The Columbia hatcheries were originally pitched as an aid to wild Chinook runs struggling to overcome the impediments of Columbia and Snake River hydroelectric dams on their way to spawning grounds in the Pacific Northwest and Canada.

Alaska salmon never faced the habitat problems that such dams created in Canada and the Lower 48, and the Alaska hatchery program was never directed at solving such problems. It was aimed purely at producing more fish for commercial fishermen.

“The 30-year consecutive mean, high-annual catch is 82 million salmon,” the Alaska Department of Fish and Game’s division of Fisheries Rehabilitation, Enhancement and Development declared in 1983. “The long-term plan for salmon in Alaska calls for nearly 143 million fish for harvest annually, of which 51 million are to be produced by enhancement and rehabilitation techniques. Included within this harvest of 51 million are 25 million chum, 8 million sockeye, 1.5 million coho, and 300,000 chinook salmon; the remainder will be made up of pink salmon.”
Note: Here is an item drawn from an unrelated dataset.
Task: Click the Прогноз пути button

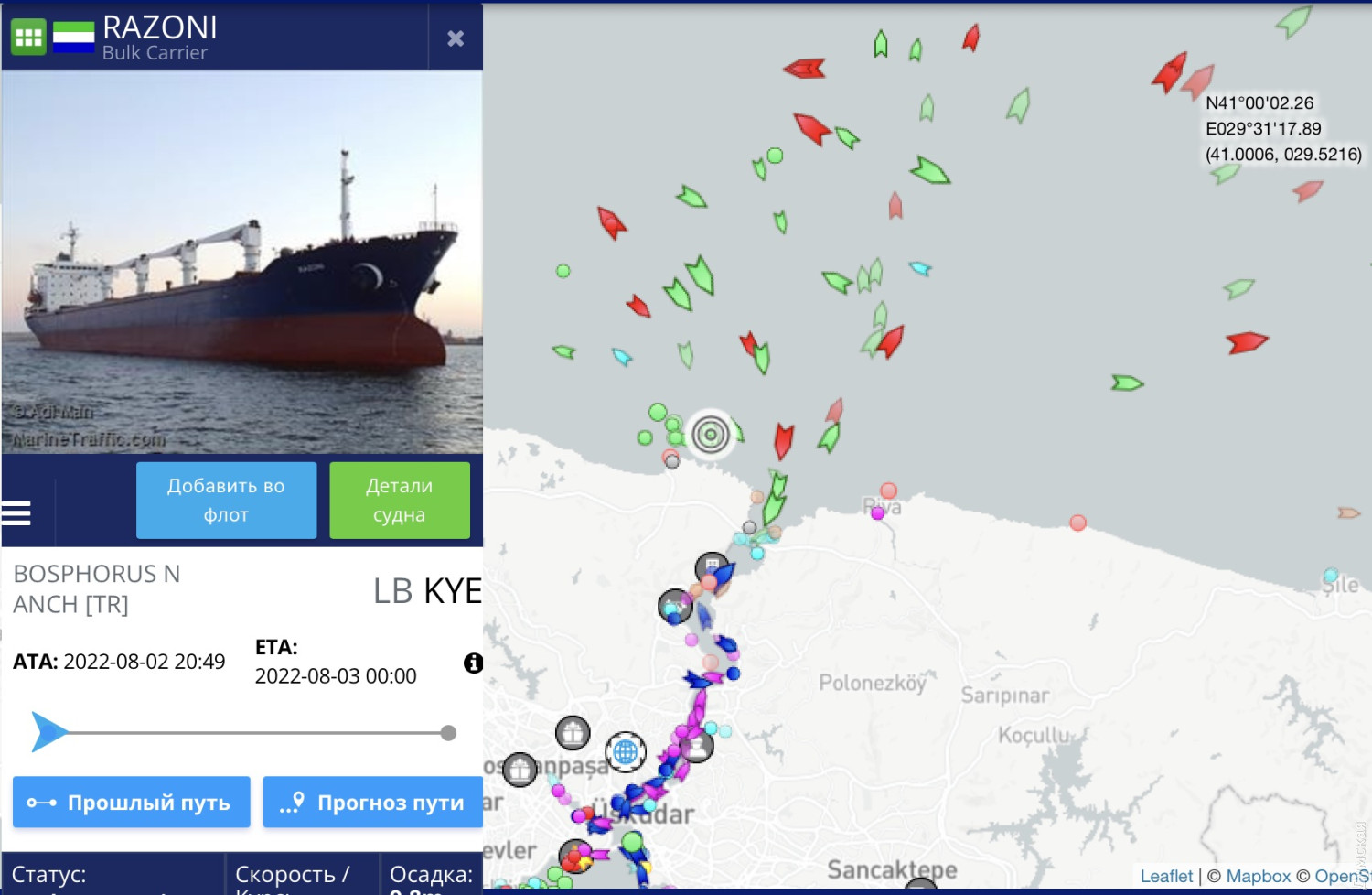Action: click(x=373, y=803)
In the year’s since, the mean annual harvest has grown to more than twice that. It stood at 182 million per year for the decade from 2012 to 2021, but because about a third of the harvest is comprised of hatchery pinks and chums, the least valuable of Alaska salmon, the value of the catch has radically declined.

Chums and pinks are the preferred choice of Alaska’s ocean farmers because they don’t require a year or more of expensive rearing in freshwater before they go to sea. The original plan was that these fish would over-winter in the hatcheries and then go immediately to sea with wild fish in the spring, but over the years, that strategy has changed.

Looks like farming

Most of the fish are now held in the same sort of net pens used by Norwegian farmers and fed for weeks or months before their release to increase their odds of surviving at sea once released.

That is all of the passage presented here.